In a recent article, White-collar robots roll into schools, hospitals and offices, reporter Hannah Kuchler of the Financial Times explores how robots are increasingly emerging in schools, hospitals and offices to. Sharing examples of companies pioneering the robotics charge, Kuchler highlights how Blue Prism’s robotic automation software is revolutionizing back office processes by reducing costs and increasing efficiency. She cites CEO Alastair Bathgate, who explains that Blue Prism’s software robots can be trained to do the work of tens of thousands of back office employees, freeing up human workers to focus on roles that require empathy, human intelligence, sympathy, creativity and entrepreneurialism.
For the full article, see this link or check out the excerpt below:
But some robots come in less robot-like shapes. Blue Prism, a UK-based company that works for the back office of customers including Barclays and the Co-operative Bank, sells a robot that looks just like automated software. What makes it a robot is that it fills in forms and uses computer systems just like a human, without any extra changes to the IT platform.

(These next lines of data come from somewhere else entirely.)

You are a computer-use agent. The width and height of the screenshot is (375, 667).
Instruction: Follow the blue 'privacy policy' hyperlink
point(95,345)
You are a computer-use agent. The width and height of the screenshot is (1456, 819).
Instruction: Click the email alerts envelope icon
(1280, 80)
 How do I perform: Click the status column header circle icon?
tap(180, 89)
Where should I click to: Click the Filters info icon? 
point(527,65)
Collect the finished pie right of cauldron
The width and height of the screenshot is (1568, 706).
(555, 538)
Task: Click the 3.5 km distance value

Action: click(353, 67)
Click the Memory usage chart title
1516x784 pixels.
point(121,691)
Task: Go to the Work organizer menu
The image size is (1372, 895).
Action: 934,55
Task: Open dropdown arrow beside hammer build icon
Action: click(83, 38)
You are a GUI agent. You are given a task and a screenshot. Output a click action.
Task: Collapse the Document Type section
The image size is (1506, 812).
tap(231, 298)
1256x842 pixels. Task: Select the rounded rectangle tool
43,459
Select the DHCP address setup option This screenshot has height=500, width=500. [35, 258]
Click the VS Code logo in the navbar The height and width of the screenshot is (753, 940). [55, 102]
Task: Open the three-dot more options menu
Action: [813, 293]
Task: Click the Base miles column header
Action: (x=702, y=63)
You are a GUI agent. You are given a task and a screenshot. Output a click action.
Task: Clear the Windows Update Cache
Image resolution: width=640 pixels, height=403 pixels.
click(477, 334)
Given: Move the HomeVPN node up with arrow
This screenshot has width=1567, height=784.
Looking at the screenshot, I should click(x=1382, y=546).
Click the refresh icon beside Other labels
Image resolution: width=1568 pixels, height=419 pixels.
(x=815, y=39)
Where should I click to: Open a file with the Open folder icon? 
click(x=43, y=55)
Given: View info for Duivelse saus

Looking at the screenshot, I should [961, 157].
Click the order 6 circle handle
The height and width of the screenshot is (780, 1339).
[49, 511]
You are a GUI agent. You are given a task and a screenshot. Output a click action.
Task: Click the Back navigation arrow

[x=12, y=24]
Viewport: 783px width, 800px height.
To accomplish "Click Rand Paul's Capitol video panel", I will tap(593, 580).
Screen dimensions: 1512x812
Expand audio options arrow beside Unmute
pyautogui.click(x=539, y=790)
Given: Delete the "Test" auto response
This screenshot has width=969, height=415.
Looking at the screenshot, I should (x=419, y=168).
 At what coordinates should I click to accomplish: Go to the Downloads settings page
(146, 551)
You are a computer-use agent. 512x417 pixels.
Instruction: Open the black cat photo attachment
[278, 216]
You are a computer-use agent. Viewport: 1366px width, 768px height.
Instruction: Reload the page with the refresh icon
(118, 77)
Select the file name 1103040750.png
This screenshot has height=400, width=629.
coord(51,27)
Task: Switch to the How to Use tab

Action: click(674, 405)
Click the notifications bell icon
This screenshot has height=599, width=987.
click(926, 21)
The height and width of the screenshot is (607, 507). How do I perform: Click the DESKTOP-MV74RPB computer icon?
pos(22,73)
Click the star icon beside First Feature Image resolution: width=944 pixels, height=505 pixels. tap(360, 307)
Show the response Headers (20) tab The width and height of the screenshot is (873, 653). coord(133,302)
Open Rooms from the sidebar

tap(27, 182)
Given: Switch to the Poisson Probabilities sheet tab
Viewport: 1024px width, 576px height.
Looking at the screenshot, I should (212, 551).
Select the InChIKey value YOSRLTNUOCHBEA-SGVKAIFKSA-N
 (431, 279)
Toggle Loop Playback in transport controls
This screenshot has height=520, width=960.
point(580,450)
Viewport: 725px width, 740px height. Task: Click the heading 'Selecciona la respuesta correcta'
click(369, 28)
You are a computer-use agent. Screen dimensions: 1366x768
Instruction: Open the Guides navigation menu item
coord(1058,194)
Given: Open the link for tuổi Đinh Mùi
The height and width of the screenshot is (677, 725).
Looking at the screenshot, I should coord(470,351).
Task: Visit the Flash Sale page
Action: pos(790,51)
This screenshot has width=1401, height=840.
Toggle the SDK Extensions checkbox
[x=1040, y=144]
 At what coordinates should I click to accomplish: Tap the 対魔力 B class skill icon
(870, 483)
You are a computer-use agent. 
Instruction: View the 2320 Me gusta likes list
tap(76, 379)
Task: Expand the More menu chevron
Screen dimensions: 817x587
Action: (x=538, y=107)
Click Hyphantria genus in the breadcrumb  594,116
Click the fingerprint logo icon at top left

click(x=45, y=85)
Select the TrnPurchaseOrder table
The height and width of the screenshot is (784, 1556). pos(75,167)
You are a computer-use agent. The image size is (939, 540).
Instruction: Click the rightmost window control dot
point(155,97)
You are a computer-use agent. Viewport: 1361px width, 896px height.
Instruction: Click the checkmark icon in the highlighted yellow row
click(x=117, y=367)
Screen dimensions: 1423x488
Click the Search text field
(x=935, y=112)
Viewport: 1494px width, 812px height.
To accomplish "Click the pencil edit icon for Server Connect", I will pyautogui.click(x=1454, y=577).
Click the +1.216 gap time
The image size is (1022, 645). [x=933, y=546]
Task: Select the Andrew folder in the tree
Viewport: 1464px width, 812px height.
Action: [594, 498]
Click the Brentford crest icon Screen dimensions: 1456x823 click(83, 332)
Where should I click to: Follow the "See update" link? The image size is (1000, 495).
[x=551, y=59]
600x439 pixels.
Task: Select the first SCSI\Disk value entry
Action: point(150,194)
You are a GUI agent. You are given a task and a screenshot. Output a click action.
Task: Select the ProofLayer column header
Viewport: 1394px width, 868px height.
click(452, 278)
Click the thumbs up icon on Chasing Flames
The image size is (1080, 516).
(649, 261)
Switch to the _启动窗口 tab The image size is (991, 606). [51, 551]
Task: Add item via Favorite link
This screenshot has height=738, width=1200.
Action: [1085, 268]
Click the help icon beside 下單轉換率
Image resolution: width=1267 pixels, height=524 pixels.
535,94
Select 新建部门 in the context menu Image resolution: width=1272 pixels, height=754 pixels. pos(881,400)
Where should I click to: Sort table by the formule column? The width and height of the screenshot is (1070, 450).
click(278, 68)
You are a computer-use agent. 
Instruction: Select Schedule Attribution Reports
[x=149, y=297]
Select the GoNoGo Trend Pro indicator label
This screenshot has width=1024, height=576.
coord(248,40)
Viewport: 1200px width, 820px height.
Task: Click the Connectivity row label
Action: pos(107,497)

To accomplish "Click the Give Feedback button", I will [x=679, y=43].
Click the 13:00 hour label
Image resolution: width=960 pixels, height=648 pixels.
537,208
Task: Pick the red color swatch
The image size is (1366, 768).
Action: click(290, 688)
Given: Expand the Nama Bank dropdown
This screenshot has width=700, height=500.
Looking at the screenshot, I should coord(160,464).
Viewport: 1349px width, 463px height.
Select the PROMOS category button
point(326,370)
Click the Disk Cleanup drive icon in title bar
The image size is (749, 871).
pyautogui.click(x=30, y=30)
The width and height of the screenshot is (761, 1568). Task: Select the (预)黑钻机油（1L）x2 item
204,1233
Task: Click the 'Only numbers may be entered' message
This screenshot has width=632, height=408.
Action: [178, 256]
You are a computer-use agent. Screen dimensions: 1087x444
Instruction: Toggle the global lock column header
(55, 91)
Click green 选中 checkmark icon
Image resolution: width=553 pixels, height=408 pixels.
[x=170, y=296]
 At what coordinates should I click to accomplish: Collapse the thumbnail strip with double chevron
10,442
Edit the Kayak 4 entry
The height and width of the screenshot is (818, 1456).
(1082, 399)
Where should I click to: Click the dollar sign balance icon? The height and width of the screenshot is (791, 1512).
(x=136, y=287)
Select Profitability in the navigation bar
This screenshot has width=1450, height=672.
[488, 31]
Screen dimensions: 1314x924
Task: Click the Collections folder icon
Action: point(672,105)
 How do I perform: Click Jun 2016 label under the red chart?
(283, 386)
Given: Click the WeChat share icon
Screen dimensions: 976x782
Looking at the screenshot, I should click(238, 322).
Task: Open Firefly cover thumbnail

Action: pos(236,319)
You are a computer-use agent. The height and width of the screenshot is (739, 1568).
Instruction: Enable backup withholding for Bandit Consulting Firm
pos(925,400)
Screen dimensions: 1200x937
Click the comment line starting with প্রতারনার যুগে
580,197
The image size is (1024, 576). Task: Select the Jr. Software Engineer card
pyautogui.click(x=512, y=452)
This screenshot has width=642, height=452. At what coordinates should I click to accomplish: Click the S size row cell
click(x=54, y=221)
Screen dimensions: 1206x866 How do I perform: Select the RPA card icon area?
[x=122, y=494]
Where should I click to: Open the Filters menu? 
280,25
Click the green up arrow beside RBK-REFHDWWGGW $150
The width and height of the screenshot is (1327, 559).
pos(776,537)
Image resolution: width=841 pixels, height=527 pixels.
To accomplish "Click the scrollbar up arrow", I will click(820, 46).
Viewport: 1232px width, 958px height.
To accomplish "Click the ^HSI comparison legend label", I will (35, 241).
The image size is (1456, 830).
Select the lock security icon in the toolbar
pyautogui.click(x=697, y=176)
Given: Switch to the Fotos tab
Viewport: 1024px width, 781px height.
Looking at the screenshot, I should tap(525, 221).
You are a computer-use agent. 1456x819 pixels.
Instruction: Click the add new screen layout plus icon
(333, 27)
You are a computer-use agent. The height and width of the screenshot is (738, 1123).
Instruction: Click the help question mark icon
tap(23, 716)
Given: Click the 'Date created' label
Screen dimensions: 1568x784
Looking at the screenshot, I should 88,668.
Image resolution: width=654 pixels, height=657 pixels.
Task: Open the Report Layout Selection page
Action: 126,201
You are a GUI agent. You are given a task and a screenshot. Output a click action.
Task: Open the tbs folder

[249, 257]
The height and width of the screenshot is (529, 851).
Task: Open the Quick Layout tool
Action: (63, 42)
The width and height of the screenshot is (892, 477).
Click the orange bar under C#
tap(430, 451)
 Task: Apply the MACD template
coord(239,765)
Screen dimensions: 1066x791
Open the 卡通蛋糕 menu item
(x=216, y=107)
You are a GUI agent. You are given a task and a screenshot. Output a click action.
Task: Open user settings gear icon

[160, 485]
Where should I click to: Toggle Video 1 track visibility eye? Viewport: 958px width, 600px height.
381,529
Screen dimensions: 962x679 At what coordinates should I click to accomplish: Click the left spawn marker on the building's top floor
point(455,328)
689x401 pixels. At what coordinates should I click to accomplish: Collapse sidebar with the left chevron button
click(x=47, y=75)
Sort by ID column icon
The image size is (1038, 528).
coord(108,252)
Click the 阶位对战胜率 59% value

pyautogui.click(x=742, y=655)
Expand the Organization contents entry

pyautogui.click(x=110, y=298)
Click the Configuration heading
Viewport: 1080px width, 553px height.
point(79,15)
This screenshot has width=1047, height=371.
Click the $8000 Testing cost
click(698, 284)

Alastair Bathgate, chief executive, says robots can be trained to do the work of tens of thousands of back office employees. Clients can still have a human answering the phone, but when they take down the details of someone’s lost credit card, for example, they can pass the form-filling to a robot.
“This is not about a load of P45s [the form given to UK workers when they lose their jobs]; it is about reallocating costs,” he says.
Robots, he adds, are not very good at apologising to customers, but are more accurate than humans at completing the paperwork. “They cannot replicate empathy, human intelligence, sympathy, creativity or entrepreneurialism, but they can carry out humdrum activities.”